Endlich lehrte Aristipp ausdrücklich, dass der wahre Zweck nicht die Glückseligkeit sei, die sich als bleibendes Resultat vieler einzelnen Lustempfindungen ergebe, sondern die einzelne sinnliche concrete Lust selber. Jene Glückseligkeit sei freilich gut, aber sie müsse sich von selber ergeben, sie sei daher nicht der Zweck.

Consequenter als Aristipp war kein sensualistischer Ethiker des Alterthums oder der Neuzeit, und sein Leben bildet den besten Commentar seiner Lehre.

Mit ihm schliesst die Entwickelung des voraristotelischen Materialismus ab, um der Entwickelung des Idealismus und Formalismus, in Plato und Aristoteles Raum zu geben.

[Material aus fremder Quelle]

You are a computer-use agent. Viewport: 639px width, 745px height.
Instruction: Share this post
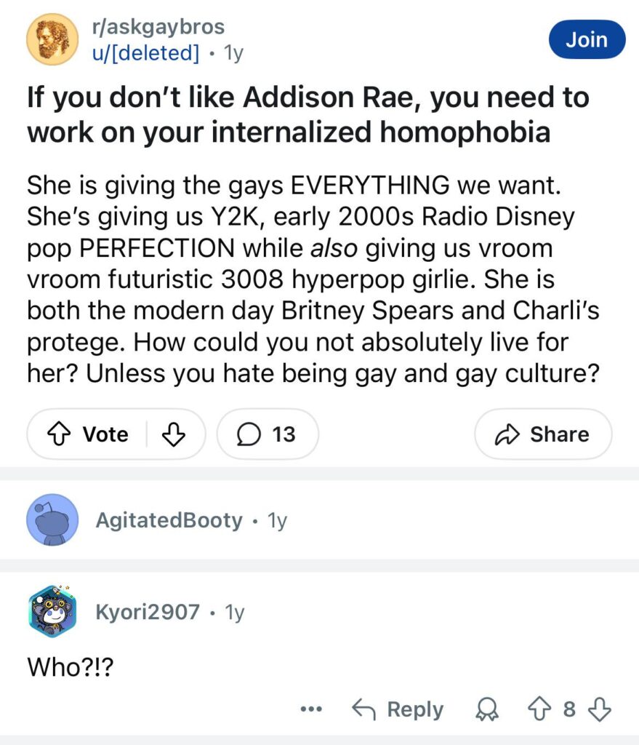tap(543, 434)
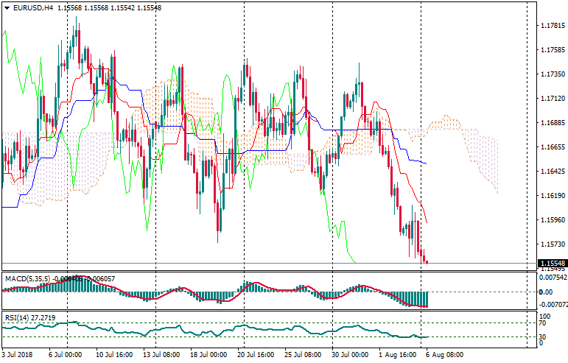568x363 pixels.
Task: Click the separator between MACD and RSI panes
Action: pyautogui.click(x=265, y=312)
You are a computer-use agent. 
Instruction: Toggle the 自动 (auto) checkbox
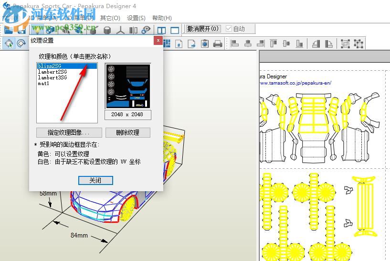coord(229,29)
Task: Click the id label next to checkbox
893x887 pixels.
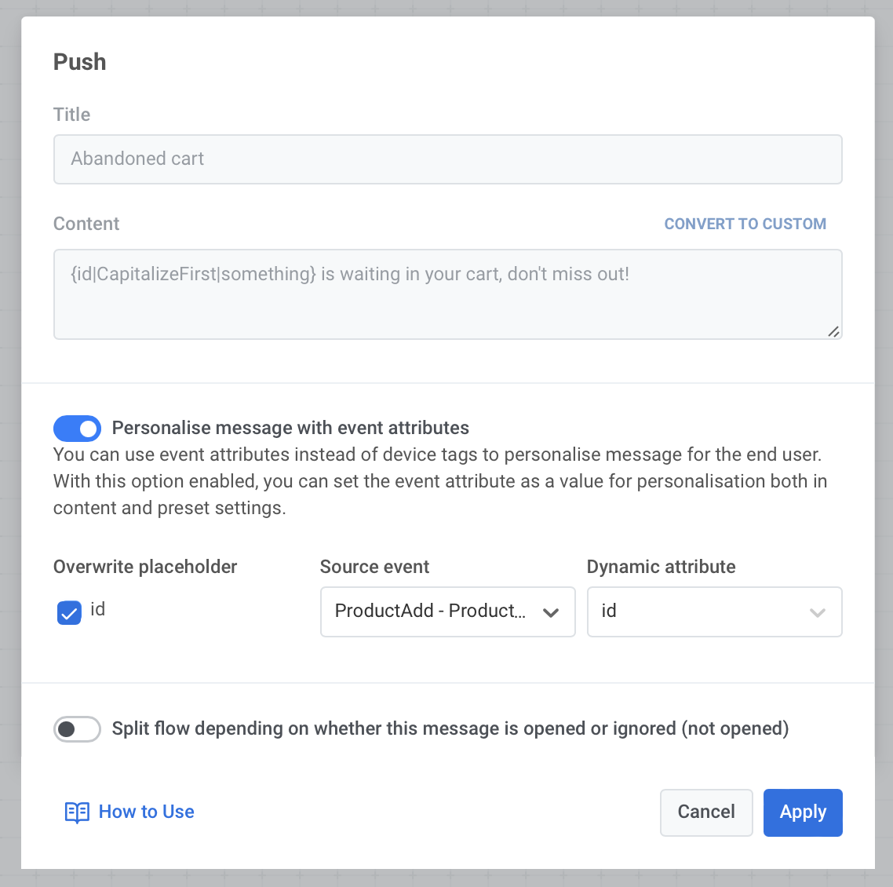Action: pos(97,609)
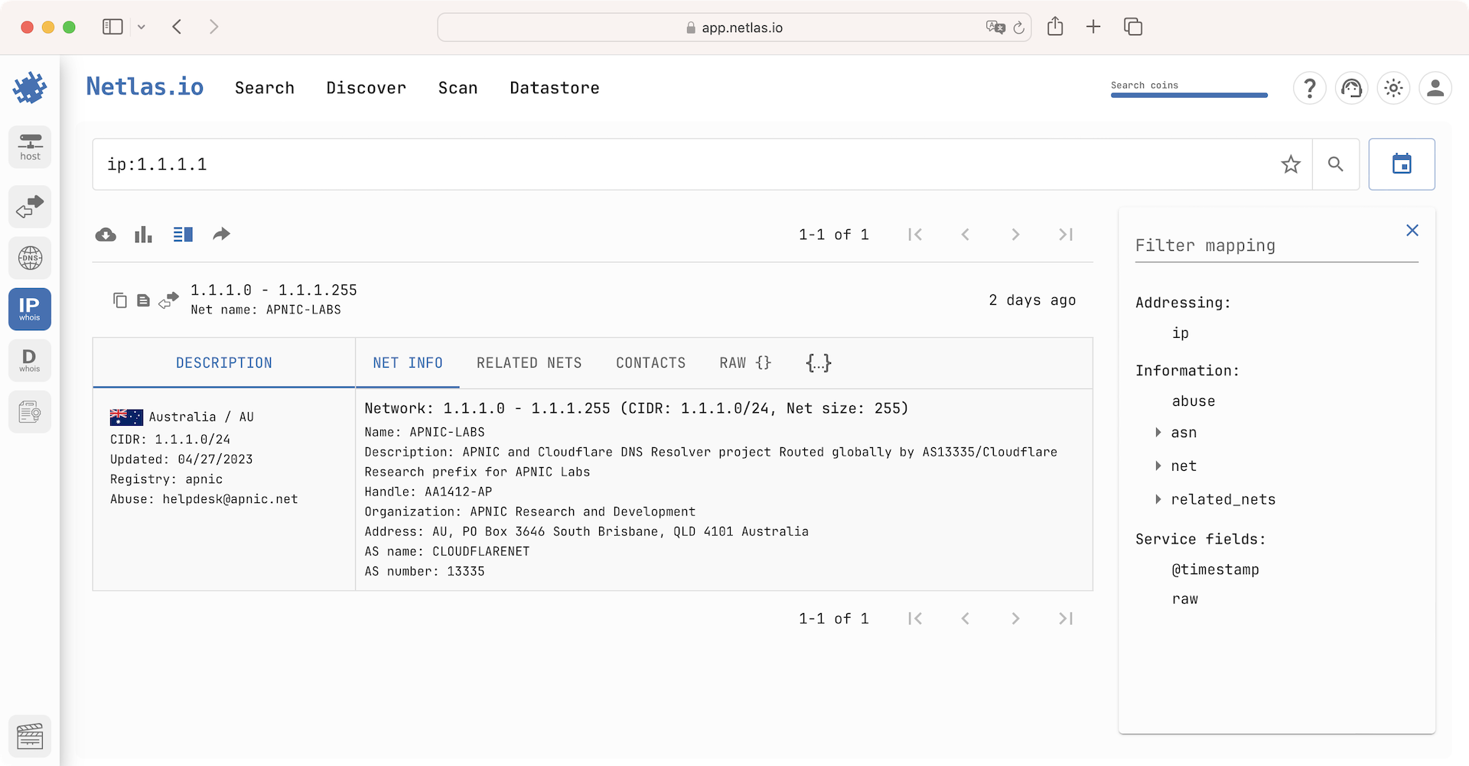Select the Host search tool in sidebar

[29, 147]
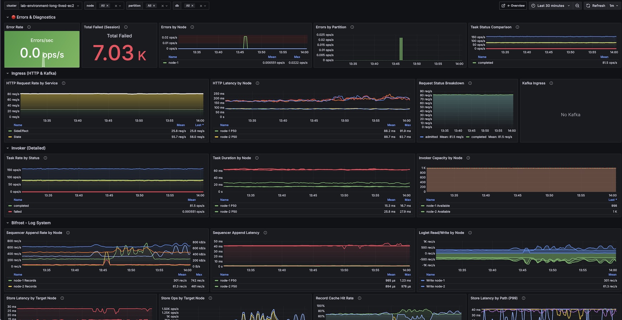Show info for Total Failed (Session) panel
Viewport: 622px width, 320px height.
[x=126, y=27]

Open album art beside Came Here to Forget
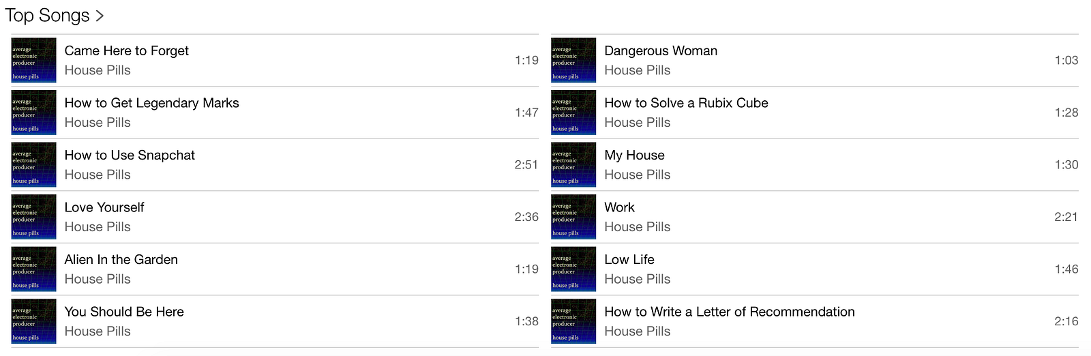[x=33, y=60]
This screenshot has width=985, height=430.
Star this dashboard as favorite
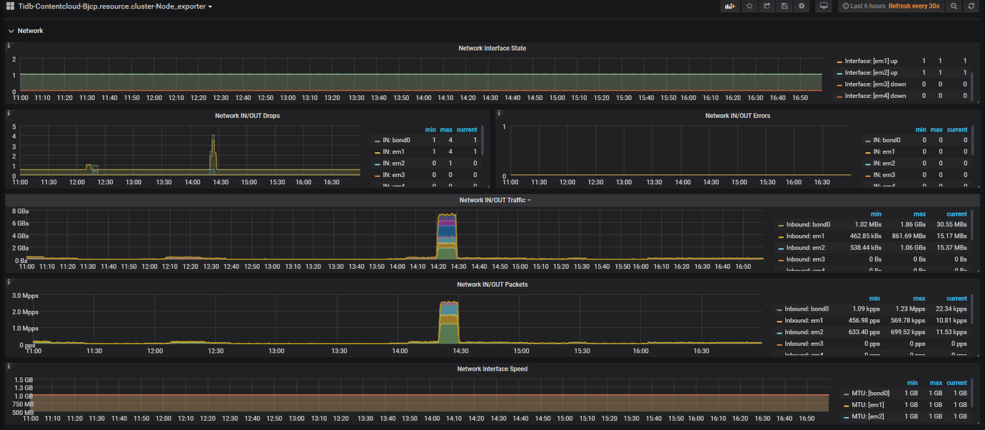749,6
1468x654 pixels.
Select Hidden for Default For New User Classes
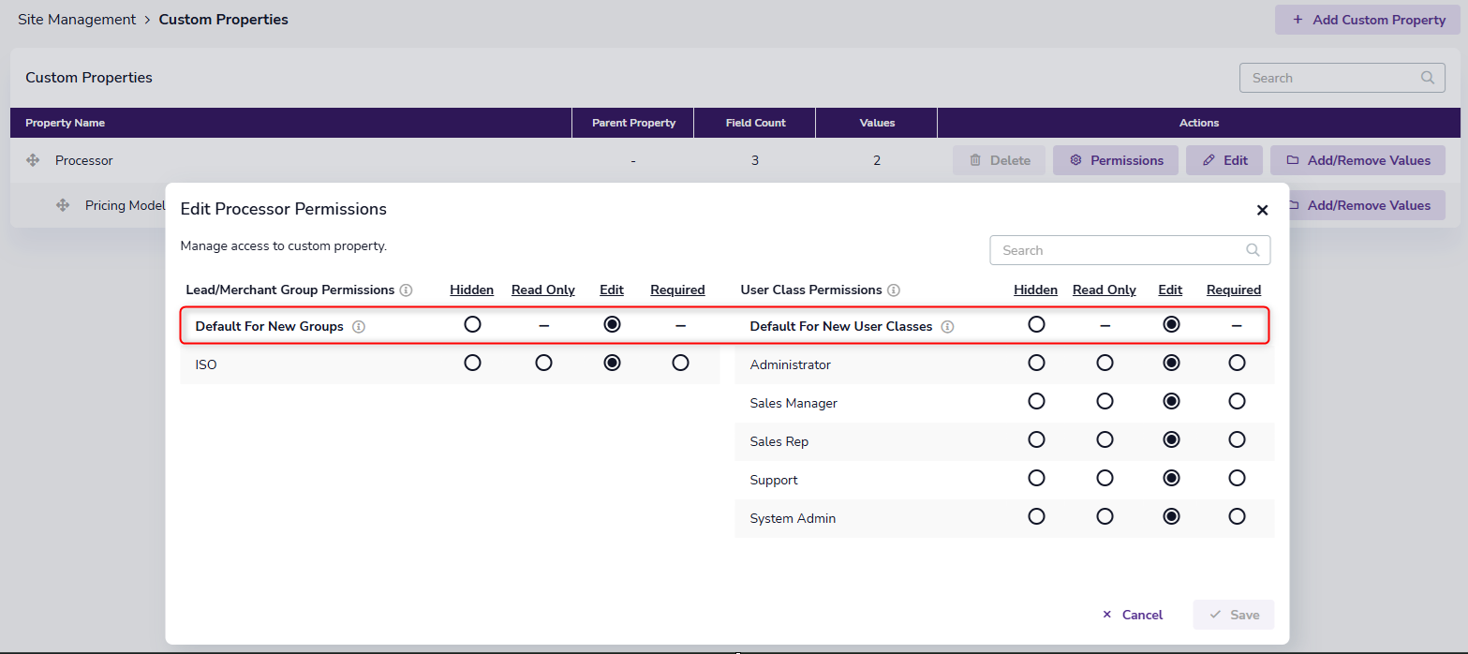pyautogui.click(x=1036, y=324)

Erst gegen hundert Jahre später trat Epikuros auf, um die Hauptpunkte der Lehre des Demokrit und des Aristipp in ein grosses System zusammenzufassen. Die Zeit, in welche jene beiden ersten Stufen des Materialismus fallen, ist im Ganzen das fünfte Jahrhundert vor Christo, die eigentliche Blüthenperiode griechischen Lebens.